Work item: Please copy, exactly as they appear below, the lines from the one containing "Task: Select the" through the one containing "Task: Click the jacket product photo".

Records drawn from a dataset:

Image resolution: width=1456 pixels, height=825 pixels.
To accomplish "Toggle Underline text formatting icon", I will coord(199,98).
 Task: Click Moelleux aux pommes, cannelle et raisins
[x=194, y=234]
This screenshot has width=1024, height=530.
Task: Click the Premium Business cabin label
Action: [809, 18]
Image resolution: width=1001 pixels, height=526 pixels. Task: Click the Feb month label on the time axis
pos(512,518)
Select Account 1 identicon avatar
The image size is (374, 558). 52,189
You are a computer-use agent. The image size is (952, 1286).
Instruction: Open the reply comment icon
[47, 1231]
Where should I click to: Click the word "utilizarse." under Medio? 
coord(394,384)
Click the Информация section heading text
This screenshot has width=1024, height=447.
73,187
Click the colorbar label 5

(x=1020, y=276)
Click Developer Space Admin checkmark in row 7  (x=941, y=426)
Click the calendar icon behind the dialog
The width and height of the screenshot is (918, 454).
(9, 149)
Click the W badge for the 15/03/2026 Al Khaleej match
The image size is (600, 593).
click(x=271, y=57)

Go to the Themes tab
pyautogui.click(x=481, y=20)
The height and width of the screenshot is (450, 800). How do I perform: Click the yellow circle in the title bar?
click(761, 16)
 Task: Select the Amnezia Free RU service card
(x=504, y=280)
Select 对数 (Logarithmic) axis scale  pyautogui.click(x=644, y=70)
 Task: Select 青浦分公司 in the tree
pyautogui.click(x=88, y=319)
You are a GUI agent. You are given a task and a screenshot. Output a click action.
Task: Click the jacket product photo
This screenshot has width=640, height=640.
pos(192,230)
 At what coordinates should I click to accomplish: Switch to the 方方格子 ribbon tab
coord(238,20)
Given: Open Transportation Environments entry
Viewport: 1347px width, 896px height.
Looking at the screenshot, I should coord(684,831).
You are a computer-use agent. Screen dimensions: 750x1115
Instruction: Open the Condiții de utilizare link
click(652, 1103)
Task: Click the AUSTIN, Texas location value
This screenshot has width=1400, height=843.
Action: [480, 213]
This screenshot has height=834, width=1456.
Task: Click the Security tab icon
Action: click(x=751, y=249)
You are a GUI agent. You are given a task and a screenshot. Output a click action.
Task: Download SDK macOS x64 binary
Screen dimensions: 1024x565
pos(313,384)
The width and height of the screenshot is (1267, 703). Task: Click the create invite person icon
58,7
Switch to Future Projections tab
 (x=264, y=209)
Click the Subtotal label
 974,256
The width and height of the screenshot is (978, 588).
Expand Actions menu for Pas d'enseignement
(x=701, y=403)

Exercise result:
 Task: Select the Amnezia Free RU service card
(x=504, y=280)
Select 对数 (Logarithmic) axis scale  pyautogui.click(x=644, y=70)
 Task: Select 青浦分公司 in the tree
pyautogui.click(x=88, y=319)
You are a GUI agent. You are given a task and a screenshot. Output a click action.
Task: Click the jacket product photo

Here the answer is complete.